Una avalancha de felicidad

Es como si una avalancha de felicidad hubiese llegado de pronto, cambiando por completo cada rostro, e insistente, esta felicidad recorre los poros. Se siente. Se siente en las manos; están ligeras, en las miradas, en sus compañeros de casa –sus mascotas- , en sus sonrisas. Yo no sé. Algo importante ha sucedido. No puedo evitar sentirme emocionada, y no porque algo que se esperaba desde hace muchos años y por fin, como una tormenta llena de luz llegó. Nunca me ha gustado el fútbol ni un poquito. Jamás le he encontrado sentido alguno, pero dentro de todo lo que a uno le disgusta también se encuentra algo bueno. Por ejemplo; el día del partido de la semana pasada, mi madre me llamó, me preguntó si iría a la universidad, le dije que no. Entonces vienes a casa, me dijo. ¿Qué quieres comer?, preguntó. Podríamos comer pizza, le dije. Era increíble, que un acontecimiento así, un simple jueguito de balón pudiera unirme con mi madre; con mi familia. Salí del trabajo y me dirigí a casa. Todos nos sentamos, comimos pizza y bebimos café.
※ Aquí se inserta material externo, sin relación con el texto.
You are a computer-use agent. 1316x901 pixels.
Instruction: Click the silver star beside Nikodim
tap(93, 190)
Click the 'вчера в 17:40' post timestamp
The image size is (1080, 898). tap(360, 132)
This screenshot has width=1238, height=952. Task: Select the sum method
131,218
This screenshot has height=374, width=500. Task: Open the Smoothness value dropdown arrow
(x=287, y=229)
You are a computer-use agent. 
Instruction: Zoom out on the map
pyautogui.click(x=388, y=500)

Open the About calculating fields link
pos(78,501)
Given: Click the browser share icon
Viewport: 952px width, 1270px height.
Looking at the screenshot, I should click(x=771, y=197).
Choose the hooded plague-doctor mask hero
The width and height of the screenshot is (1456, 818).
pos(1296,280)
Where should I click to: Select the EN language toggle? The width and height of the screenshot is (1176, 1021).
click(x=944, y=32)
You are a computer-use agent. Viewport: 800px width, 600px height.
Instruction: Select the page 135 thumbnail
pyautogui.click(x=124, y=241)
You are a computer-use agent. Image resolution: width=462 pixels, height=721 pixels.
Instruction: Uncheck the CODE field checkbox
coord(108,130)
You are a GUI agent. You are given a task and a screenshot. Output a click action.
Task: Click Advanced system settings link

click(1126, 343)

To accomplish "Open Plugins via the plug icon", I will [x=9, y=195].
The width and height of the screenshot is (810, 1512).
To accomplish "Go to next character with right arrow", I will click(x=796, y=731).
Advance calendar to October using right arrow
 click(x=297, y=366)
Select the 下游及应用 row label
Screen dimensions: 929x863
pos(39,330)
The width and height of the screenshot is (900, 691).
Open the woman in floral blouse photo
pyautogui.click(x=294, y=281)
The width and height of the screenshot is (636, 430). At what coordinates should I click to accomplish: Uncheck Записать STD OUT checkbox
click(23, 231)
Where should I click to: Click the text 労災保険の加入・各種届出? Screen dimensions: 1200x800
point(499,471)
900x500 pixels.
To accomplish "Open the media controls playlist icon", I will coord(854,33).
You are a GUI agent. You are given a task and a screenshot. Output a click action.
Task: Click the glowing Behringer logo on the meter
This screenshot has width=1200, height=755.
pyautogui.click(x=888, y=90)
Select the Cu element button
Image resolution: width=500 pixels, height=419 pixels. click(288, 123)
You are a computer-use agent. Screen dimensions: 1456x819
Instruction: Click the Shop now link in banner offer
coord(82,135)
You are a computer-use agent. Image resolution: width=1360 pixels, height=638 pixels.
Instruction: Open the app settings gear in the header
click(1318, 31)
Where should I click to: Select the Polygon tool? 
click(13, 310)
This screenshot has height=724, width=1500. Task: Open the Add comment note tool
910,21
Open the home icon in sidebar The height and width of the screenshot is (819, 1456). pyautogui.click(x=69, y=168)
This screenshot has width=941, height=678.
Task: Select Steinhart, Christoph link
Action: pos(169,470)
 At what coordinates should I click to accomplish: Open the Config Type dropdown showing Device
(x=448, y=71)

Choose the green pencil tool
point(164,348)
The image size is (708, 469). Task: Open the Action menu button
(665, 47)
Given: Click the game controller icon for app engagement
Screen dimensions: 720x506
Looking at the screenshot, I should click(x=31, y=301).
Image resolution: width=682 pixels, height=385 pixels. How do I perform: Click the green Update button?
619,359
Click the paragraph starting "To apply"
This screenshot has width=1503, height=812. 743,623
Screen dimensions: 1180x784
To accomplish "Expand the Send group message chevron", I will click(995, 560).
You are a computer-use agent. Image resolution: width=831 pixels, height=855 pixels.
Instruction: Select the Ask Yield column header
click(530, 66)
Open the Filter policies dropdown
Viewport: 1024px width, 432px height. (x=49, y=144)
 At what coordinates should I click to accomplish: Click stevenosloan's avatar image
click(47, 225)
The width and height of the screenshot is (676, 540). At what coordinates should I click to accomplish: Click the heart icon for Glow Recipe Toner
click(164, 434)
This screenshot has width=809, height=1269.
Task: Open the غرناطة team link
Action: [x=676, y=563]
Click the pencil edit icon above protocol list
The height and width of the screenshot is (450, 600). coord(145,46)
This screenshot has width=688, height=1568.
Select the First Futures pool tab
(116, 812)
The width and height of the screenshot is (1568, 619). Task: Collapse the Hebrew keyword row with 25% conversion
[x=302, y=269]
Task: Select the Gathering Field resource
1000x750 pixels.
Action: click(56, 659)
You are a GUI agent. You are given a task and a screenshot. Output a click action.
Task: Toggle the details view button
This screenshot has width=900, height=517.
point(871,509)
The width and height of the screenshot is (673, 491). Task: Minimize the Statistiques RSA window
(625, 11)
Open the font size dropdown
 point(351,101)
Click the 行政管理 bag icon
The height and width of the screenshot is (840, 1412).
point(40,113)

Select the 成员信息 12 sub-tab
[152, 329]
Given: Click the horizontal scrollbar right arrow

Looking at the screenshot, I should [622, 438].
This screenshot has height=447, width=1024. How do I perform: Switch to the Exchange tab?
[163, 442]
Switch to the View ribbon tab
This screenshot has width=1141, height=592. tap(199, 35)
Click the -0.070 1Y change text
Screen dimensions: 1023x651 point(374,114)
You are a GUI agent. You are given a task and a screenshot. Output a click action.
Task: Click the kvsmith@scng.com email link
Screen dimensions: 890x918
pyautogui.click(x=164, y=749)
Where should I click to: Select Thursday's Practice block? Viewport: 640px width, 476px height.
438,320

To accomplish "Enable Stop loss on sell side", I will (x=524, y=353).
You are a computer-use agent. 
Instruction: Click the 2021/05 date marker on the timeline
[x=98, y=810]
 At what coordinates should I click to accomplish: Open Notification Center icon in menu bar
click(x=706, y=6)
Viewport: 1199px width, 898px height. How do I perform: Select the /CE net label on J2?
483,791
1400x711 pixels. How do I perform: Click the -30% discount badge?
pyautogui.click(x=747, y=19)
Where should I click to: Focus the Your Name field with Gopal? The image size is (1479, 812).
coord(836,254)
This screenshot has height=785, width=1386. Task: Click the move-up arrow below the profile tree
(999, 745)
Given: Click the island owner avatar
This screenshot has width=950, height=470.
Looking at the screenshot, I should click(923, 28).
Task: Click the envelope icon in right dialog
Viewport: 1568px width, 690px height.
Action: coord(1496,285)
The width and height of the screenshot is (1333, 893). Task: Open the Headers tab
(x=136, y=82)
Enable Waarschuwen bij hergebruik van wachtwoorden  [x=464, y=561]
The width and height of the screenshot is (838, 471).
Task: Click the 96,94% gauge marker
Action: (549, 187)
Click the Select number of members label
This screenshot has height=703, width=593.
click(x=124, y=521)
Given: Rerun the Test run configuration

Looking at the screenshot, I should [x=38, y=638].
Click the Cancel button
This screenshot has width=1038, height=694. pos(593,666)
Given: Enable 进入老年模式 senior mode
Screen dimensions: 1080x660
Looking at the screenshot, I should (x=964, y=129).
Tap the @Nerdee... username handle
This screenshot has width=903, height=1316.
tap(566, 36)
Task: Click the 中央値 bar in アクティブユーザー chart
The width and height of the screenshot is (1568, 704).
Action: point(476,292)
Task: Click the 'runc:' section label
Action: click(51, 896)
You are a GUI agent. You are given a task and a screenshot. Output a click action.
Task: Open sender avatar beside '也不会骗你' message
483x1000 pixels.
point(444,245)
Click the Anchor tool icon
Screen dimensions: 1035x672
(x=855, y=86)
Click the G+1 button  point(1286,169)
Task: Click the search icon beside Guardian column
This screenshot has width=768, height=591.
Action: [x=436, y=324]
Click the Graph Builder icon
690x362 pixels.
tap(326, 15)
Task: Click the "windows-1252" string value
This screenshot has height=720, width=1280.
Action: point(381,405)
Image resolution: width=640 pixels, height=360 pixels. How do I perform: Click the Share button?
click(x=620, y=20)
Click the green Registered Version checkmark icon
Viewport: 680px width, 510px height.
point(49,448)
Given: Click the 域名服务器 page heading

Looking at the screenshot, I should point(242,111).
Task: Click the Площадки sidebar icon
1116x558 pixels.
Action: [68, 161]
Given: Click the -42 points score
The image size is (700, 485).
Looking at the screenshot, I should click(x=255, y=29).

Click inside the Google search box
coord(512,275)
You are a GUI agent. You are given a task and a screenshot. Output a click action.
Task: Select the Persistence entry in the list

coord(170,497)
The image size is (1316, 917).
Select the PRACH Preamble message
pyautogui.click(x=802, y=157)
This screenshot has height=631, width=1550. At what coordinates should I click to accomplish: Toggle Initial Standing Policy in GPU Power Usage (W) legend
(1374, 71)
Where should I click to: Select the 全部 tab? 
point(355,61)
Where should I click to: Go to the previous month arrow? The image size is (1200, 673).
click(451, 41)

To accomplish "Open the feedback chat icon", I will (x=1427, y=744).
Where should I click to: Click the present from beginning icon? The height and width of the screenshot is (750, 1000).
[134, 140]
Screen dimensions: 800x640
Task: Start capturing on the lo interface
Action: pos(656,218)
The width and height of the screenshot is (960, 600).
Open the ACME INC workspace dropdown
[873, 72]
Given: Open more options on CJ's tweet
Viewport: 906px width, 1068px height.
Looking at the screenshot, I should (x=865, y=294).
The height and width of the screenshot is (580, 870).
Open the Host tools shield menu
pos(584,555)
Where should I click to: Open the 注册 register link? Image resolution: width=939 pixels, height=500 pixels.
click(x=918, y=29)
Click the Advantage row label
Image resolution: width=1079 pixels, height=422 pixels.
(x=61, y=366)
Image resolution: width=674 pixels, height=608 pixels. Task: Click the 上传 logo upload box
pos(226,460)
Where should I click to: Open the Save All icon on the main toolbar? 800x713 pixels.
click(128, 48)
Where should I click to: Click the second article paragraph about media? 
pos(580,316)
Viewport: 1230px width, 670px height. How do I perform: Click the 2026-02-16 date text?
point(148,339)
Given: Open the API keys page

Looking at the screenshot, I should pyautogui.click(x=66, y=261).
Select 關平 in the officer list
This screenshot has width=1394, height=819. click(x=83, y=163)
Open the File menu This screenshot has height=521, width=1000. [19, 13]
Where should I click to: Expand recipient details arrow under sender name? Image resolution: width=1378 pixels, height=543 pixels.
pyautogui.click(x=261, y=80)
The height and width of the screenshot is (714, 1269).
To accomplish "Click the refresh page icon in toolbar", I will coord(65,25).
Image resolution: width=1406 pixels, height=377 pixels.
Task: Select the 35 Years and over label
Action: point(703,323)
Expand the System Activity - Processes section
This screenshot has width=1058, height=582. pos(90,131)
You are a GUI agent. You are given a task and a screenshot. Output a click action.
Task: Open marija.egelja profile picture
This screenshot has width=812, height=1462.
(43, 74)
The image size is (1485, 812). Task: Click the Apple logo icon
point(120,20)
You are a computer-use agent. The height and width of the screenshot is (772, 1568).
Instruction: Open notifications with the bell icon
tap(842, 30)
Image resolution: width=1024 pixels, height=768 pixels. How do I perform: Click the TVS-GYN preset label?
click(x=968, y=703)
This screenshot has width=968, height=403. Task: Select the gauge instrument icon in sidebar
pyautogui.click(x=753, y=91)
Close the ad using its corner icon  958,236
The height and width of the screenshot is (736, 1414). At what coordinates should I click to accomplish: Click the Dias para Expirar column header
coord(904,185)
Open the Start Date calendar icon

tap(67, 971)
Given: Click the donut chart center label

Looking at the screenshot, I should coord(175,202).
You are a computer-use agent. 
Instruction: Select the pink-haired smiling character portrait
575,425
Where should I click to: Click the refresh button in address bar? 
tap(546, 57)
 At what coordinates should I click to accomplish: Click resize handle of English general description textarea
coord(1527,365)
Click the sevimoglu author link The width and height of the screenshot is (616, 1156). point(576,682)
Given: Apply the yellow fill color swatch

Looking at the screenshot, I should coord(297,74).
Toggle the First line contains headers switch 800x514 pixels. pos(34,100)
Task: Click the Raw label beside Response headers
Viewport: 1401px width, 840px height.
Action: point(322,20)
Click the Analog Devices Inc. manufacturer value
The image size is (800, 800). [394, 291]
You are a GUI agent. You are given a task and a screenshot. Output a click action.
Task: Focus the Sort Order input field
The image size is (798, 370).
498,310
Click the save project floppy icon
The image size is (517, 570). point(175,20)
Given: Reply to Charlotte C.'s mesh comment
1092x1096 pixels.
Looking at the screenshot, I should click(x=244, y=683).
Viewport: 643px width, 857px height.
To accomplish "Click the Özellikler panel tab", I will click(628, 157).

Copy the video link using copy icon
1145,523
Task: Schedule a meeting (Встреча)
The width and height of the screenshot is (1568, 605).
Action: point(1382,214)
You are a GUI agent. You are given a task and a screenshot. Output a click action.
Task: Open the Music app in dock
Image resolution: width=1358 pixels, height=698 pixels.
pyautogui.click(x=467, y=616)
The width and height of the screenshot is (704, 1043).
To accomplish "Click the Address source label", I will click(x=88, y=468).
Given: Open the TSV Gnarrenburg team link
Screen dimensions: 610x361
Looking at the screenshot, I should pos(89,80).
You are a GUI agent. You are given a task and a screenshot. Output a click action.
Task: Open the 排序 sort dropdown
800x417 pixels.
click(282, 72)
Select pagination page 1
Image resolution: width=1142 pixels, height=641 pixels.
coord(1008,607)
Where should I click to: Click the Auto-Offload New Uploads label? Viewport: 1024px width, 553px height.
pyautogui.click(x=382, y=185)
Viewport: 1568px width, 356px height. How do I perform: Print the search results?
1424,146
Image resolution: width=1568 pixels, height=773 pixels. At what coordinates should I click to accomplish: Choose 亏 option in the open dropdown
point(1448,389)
No hablamos mucho, yo veía a mis padres emocionados, esperando ese alucinante “GOL”. Mi madre confiaba en que Perú ganaría. Pocas veces noto esa emoción en ella, como si algo de pronto ocupara su cuerpo entero y recae en sus ánimos. La selección peruana no ganó ese día. Sin embargo, la fe de muchos estuvo a flor de piel. Todos, asegurando que nos iríamos al mundial. Y así es. Hoy desperté. ¡Y así es! ¡Perú se va al mundial! Debo confesar, que no esperé tal resultado, de tantos innumerables intentos fallidos, ¿por fin? Es difícil de digerir. Pero hoy desperté, y aún muchos vestían su camiseta y las sonrisas transitaban, lejos de las preocupaciones que nos sumerge la cotidianidad, olvidando por un segundo, las injusticias y los diversos males. Como quien merece un descanso ya de tanto pesar. No disfruto el fútbol, pero gozo como una niña la felicidad de la gente. El descanso de lo que tanto esperaban. Ya demostramos que se puede disfrutar una victoria, demostremos pues también, que podemos luchar por todas aquellas quejas diarias que opacan nuestra luz. Hagamos de nuestros días, una especie de “hoy nos vamos al mundial”.